I have done some successful etching using pnp and have had some not
so successful outcomes.

I have read and digested the Orchid library articles but one
question remains

What temperature should the metal surface reach to fuse the pnp

The articles refer to using an iron on this or that setting but I
want to know the temperature in degrees Fahrenheit.

I think that by determining the metal temperature I can know with a
high degree of certainty to remove the heat source.

I am etching sterling napkin rings of a bout 20 ga thickness and 3.5
x 1.25 inches flat lay out

Ben A Harris


Hi Ben

I’ve just recently etched sterling using PNP. I did many tests using
an iron first. I did not have success with this, no matter the temp
which an iron usually does not indicate.
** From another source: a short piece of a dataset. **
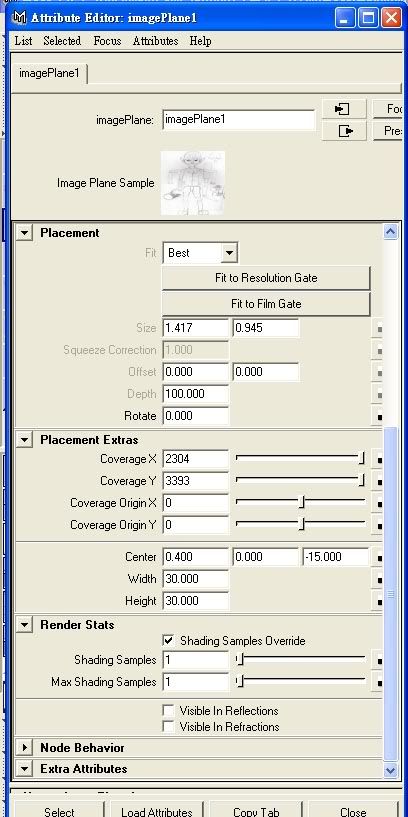
Task: Enable Visible In Refractions checkbox
Action: [168, 726]
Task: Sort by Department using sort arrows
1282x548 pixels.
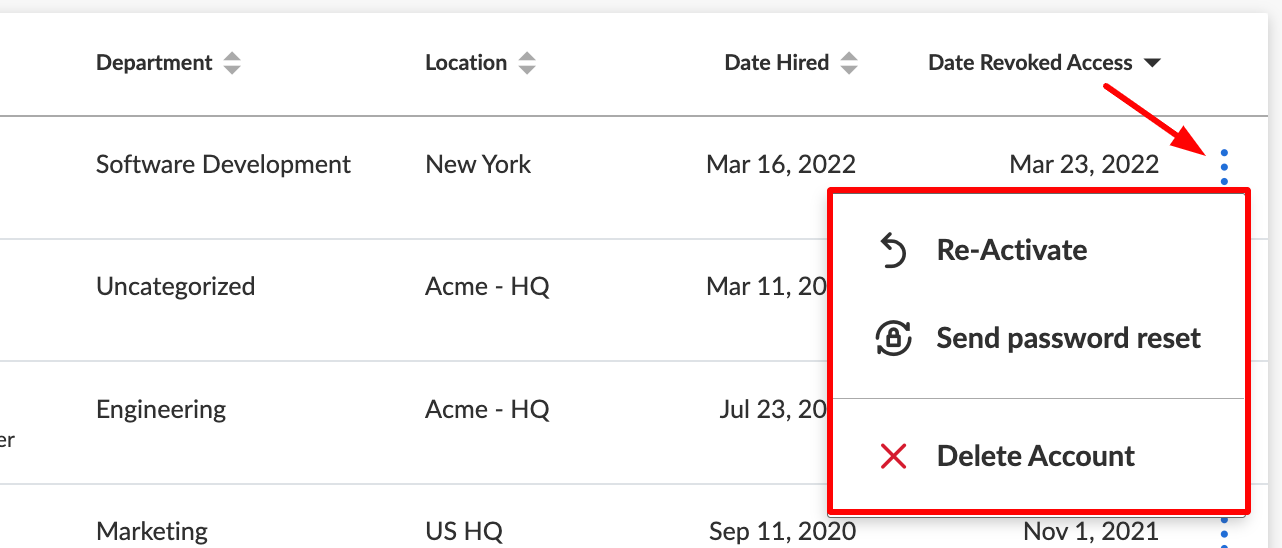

My particular problem was
’bubbles’, could not get a sample withought many bubbles rising up
in the PNP.

I had then tried using a griddle which indicates temps The temp.
that seemes to work was 300 degree F. I still got bubbles but not
many and was able to rub most of them down with tissue over my finger
while metal was still on the griddle.

In my research on using PNP, it has been suggested to use a temp of
275-300 when using an iron on the ‘wool’ setting and 400 dgrs F.
when using a griddle or hot plate. I think starting with these temps
and then experimenting is the best way to go.
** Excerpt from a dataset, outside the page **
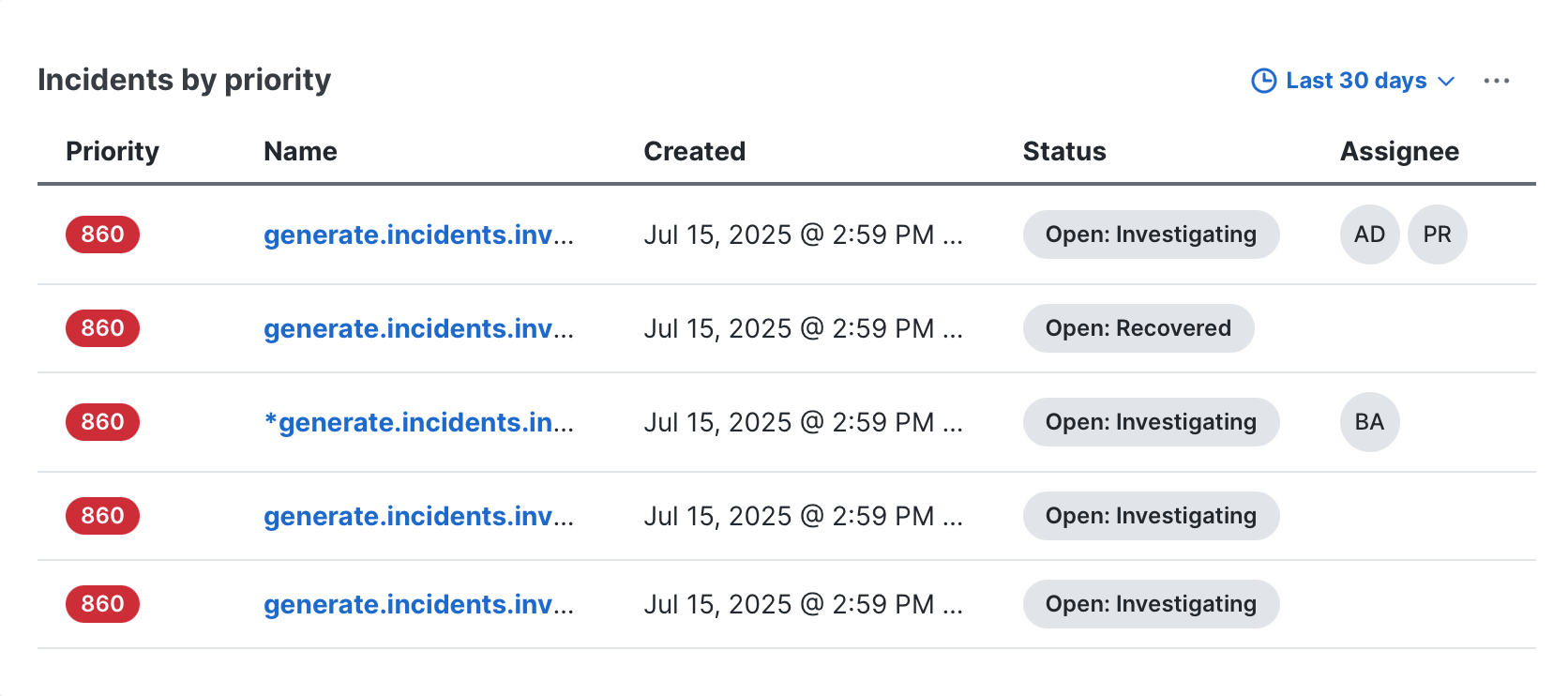Viewport: 1568px width, 696px height.
Task: Open the first generate.incidents.inv... incident link
Action: click(x=418, y=235)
Have you have any difficulties with your PNP bubbling? if so, how did
you rectify the problem?

I hope this helps.

Happy etching!


I’ve had mediocre luck with this method.

Any help would be appreciated,


I do a lot of etching with PNP, and have given workshop in the
process. One thing is certain. Each iron heats differently so it was
not helpful to specify the precise temperature. I have the students
start with a medium temp then raise it so that it is hotter, but not
hot enough to melt the PNP. This will take practice until you find
the perfect temperature for your iron.

Regarding bubbles. First of all, I constantly move my iron around,
pressing down firmly. My PNP has been cut and placed so that I have
one corner free, so that I can lift it and peek to see how well it is
taking. When it looks like it has pretty much adhered, but I have
some bubbles to deal with, I begin the burnishing process using my
metal burnisher. I burnish thoroughly, pressing out any bubbles then
I heat again with my iron. If necessary I burnish again. Burnishing
is an important part of the process, so don’t neglect it.

Some people like to burnish with a piece of wood, covered with paper
towel which has been fasten to the wood with masking tape. Me? I just
use my metal burnisher.

I don’t use a griddle. I just have a piece of wood, covered with a
heavy piece of cardboard, and use as a base.
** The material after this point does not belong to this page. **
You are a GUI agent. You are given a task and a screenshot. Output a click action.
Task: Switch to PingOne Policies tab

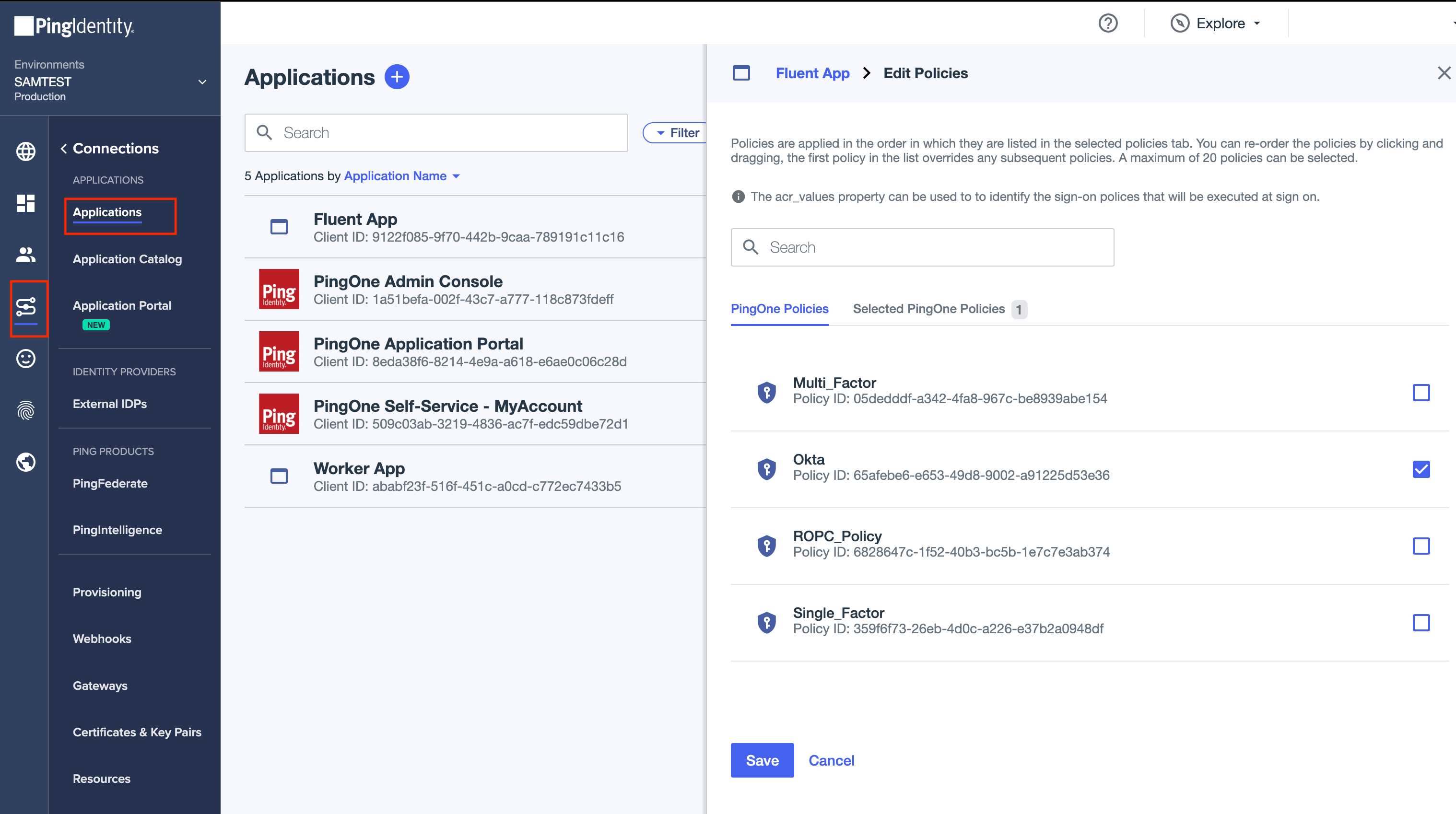coord(780,308)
I use PnP frequently and have had the best luck with the following

Clean silver thoroughly using acetone and rinsing with water. Dry

Place PnP face down on metal ensuring metal is completely flat.

Using blue painter’s tape tape over the entire back of the PnP and
around tothe other side of the silver ensuring there are no bubbles
in the paper andalso no movement

Place the piece with the PnP side down on a griddle. I warm mine to
about 275 range.

Press down on the metal particularly the edges to ensure good
pressure and connection during the whole process. I use my iron
while off to do this.

The blue tape will start to discolor and burn slightly. This seems
to be thebest time to remove it. I then quench it in water and
immediately remove the tape and paper.

It’s not 100% accurate. But I’ve gotten much better results than any
other method. Keep in mind I etch discs no more than 1-2" 24 gauge
(mostly 13 mm round discs). I get it right about 90% of the time
with these instructions

Good luck!
Carin Jones


There was an earlier discussion about a replacement for pnp that is
better called ImagOn. Going to try some etching and thought I would
use that product. From what I read here, it seems to give better


What is your process Jeanne?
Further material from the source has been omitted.